Word and item position data:

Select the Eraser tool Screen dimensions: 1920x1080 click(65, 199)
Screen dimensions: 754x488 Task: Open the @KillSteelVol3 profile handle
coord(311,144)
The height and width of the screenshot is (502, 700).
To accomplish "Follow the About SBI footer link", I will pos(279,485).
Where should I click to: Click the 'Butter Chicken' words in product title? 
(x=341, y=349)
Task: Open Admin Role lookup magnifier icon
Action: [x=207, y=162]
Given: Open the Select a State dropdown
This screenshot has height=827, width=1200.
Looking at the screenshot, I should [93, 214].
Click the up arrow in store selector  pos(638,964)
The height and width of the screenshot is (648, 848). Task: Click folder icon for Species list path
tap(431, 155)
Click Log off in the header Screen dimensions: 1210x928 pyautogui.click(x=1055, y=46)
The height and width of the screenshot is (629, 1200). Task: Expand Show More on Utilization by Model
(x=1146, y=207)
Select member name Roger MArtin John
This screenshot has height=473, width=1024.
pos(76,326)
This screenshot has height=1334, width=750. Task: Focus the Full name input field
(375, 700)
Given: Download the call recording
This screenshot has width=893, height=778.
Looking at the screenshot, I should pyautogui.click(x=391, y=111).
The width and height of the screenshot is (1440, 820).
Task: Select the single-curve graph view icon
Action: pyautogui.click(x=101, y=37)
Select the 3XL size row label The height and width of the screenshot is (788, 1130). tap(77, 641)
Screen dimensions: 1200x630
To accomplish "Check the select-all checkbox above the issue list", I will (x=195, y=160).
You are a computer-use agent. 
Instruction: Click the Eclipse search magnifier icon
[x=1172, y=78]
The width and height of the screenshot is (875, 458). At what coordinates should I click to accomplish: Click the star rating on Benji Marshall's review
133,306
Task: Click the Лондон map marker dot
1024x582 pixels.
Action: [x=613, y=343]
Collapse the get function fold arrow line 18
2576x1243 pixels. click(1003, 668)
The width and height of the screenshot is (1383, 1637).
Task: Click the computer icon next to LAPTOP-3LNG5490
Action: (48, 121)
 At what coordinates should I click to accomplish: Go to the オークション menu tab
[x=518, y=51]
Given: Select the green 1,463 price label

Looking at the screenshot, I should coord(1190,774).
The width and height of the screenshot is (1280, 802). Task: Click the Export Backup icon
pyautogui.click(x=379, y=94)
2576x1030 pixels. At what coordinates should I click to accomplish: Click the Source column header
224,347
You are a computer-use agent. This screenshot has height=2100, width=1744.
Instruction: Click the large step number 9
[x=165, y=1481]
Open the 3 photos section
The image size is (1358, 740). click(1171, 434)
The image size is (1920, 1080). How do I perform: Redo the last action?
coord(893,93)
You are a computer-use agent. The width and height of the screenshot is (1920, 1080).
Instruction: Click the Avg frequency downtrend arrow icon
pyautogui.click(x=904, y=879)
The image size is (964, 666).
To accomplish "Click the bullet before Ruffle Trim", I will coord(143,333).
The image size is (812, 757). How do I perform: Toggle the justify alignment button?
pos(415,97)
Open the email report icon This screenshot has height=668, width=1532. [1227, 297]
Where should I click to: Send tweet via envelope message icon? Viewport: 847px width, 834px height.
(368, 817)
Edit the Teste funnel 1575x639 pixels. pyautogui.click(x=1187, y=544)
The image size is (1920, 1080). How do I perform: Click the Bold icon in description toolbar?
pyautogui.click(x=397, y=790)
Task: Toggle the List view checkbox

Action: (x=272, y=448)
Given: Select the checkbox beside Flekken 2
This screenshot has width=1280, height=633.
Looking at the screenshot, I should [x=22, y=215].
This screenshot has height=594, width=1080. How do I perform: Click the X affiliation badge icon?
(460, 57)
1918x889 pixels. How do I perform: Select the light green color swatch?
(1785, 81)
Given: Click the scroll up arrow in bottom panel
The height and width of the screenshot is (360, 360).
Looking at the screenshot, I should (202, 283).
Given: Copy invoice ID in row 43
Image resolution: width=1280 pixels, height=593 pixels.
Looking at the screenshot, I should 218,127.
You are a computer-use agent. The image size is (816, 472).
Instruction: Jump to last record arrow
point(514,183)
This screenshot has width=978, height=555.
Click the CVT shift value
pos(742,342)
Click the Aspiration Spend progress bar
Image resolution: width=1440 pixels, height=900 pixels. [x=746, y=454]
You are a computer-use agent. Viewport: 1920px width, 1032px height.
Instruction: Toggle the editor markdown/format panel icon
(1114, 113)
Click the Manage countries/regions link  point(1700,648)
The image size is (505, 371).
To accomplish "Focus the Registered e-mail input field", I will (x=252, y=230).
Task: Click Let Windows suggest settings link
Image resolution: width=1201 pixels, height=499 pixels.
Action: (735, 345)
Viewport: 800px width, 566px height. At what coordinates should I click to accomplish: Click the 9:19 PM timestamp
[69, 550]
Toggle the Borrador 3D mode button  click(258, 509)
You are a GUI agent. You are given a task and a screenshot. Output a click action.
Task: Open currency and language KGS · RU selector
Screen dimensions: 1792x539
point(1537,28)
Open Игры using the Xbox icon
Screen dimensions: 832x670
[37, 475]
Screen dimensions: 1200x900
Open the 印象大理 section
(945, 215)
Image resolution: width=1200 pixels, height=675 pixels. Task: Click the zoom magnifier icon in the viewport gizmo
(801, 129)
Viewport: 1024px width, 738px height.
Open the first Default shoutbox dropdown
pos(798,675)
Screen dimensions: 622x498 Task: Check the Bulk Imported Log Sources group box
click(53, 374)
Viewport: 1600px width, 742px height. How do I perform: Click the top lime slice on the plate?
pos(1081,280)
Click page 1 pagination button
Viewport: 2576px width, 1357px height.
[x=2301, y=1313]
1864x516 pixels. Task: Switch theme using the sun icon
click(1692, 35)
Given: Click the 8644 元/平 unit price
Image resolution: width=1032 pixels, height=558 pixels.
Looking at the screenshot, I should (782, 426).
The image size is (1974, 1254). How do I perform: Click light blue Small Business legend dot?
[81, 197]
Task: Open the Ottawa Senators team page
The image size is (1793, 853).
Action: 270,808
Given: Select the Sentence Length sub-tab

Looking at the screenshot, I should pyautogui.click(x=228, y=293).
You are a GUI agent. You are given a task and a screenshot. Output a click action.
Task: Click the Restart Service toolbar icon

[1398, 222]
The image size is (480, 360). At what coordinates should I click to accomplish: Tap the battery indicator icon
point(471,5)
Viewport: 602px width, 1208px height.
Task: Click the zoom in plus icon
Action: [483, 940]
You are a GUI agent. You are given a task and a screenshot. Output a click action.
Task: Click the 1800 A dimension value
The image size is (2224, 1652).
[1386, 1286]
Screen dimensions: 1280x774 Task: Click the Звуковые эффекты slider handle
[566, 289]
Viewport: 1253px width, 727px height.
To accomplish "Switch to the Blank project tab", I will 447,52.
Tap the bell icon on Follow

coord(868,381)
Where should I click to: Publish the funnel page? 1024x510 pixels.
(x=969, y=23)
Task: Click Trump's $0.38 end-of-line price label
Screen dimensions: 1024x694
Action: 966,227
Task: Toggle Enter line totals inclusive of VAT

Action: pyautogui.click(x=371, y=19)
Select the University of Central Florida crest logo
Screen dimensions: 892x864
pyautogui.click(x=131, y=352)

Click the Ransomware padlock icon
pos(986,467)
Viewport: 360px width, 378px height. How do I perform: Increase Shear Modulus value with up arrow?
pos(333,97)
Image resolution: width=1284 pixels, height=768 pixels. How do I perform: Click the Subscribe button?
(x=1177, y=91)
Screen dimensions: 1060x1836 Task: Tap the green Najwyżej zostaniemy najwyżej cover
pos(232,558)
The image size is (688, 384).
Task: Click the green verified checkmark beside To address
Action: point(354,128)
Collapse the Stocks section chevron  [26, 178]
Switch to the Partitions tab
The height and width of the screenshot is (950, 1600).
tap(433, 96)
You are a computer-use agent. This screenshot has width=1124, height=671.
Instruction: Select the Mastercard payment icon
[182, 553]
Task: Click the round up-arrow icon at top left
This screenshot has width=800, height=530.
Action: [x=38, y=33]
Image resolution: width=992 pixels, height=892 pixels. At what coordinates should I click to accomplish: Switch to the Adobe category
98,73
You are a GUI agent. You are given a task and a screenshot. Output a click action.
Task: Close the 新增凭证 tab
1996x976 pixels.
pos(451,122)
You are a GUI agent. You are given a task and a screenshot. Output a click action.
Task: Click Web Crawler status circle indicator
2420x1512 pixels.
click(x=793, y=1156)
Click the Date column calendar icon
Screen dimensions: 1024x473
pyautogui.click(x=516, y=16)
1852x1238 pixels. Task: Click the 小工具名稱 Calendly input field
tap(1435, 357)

## [AIM OF THE EXERCISE]
Set down the lines of the records above, unchanged, from the line with "Given: Copy invoice ID in row 43" to the line with "Image resolution: width=1440".

## [RESULT OF THIS TASK]
Given: Copy invoice ID in row 43
Image resolution: width=1280 pixels, height=593 pixels.
Looking at the screenshot, I should 218,127.
You are a computer-use agent. The image size is (816, 472).
Instruction: Jump to last record arrow
point(514,183)
This screenshot has width=978, height=555.
Click the CVT shift value
pos(742,342)
Click the Aspiration Spend progress bar
Image resolution: width=1440 pixels, height=900 pixels. [x=746, y=454]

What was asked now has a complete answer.